Het stigma is heel groot in Kenia. Van mensen tussen 15 en 64 jaar is naar schatting 7,1 procent besmet. Bij jongeren tussen 15 en 24 jaar is het beter, daar is het percentage 3,8 procent. Toch wenst meer dan de helft van de adolescenten dat het geheim blijft wanneer een van de familieleden de ziekte zou hebben, blijkt uit bevolkingsonderzoek. Volgens Doctors Without Borders, dat ook in Mathare werkt, vertelt slechts 2 procent van de mensen het aan de eigen familie wanneer ze zelf hiv-positief zijn.
En dat is heel gevaarlijk, zegt Ann Mburu, een zuster van het hiv-project Adolescents Count Today. “Het aantal hiv-positieven neemt toe doordat veel adolescenten met elkaar naar bed gaan. Ze weten niet wat de hiv-status van de ander is.” Op vijftienjarige leeftijd heeft 22 procent van de jongens en 11 procent van de meisjes geslachtsgemeenschap gehad.
Onwetend
Dat vertellen ze hun ouders vaak niet, zodat die vaak ook niet de noodzaak voelen om hen over hun hiv-status te vertellen. Volgens de nationale richtlijnen mogen dokters dat ook doen wanneer jongeren zwanger, getrouwd of seksueel actief zijn, maar zover komt het vaak niet. Uit onderzoek van Plan Kenya blijkt dat vier vijfde van de hiv-positieve jongeren seksueel actief is geweest en twee derde nog steeds een relatie heeft.
Ook Owino is al een jaar seksueel actief. “Zoals de meeste jongens hier hebben we seks wanneer de mogelijkheid zich voordoet”, zegt hij. “Ik dacht dat hiv een ziekte voor volwassenen was.” Hij heeft niet geprobeerd zijn partners te vertellen dat hij besmet is. “Mathare is een grote sloppenwijk, ik weet niet waar die meisjes nu wonen. En zelfs als mensen van mijn status weten, ga ik er nog niet over praten.”

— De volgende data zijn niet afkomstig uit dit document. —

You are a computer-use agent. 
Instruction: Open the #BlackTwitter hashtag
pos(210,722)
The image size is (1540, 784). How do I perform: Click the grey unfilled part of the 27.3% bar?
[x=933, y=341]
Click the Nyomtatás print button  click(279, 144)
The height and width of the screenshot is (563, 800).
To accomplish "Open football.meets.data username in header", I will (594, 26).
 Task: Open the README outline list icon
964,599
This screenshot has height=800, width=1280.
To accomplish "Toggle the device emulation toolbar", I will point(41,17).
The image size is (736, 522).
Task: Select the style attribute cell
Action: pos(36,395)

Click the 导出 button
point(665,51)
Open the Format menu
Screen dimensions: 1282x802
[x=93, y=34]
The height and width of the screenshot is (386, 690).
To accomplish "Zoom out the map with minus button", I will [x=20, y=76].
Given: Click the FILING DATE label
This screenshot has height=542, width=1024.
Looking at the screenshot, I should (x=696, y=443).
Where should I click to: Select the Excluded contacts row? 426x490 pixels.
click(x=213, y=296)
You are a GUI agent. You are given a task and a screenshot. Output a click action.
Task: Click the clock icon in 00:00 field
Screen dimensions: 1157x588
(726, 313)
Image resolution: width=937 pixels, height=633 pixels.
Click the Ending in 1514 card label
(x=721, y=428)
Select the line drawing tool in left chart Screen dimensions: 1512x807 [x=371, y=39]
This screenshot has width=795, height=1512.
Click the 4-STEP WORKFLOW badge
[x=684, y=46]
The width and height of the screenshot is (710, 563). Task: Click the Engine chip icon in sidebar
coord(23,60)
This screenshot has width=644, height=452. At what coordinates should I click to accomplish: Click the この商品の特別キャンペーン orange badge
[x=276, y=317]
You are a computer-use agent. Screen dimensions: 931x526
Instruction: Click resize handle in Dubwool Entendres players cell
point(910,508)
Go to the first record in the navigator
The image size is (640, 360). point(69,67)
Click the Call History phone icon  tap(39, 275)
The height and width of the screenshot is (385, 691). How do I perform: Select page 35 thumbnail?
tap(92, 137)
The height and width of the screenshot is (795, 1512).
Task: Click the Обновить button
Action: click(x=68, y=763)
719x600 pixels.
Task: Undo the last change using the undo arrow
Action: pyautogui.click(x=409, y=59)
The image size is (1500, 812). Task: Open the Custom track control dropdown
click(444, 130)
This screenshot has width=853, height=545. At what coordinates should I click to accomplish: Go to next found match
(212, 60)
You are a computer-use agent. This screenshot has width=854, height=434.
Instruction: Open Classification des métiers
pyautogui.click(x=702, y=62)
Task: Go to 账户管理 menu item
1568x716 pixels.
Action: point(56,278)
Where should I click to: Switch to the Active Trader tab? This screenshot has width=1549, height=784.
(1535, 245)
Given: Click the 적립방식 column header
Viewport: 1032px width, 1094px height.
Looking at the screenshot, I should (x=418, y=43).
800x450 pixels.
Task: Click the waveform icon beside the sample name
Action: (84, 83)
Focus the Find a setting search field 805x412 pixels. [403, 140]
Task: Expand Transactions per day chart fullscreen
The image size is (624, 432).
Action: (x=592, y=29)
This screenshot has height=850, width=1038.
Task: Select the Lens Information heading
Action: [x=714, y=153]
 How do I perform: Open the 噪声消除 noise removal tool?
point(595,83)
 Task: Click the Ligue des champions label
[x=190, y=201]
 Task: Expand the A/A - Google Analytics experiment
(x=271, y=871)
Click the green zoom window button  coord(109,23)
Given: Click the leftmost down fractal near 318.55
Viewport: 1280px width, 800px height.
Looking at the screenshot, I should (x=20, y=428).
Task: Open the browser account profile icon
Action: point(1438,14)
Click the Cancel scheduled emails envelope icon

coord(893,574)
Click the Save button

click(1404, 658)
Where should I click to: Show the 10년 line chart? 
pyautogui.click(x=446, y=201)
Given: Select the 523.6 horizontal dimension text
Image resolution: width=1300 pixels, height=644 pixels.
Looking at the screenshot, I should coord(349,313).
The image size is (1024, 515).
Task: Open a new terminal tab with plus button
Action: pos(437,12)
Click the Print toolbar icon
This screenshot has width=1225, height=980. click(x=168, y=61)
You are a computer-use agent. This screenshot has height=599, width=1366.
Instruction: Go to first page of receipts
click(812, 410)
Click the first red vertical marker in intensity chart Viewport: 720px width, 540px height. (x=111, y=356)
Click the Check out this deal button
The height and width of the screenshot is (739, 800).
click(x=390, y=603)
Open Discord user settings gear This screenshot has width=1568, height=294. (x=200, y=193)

De strijd tegen besmettingen van kinderen gaat wel goed, volgens de VN-organisatie Unaids. In Kenia is het aantal nieuwe besmettingen met 40 procent gedaald. “Maar het probleem is de overgang naar de adolescente en tienerjaren”, zegt Paul Ndegwa, een hiv-positieve activist. “Het zijn jonge mensen die een leeftijd hebben waarop ze niet goed communiceren. De behoeften van hiv-positieve tieners zijn reëel en ze worden genegeerd, zoals de behoeften van jongeren in het algemeen, op het gebied van seksuele en reproductieve gezondheid, worden genegeerd”, aldus Ndegwa.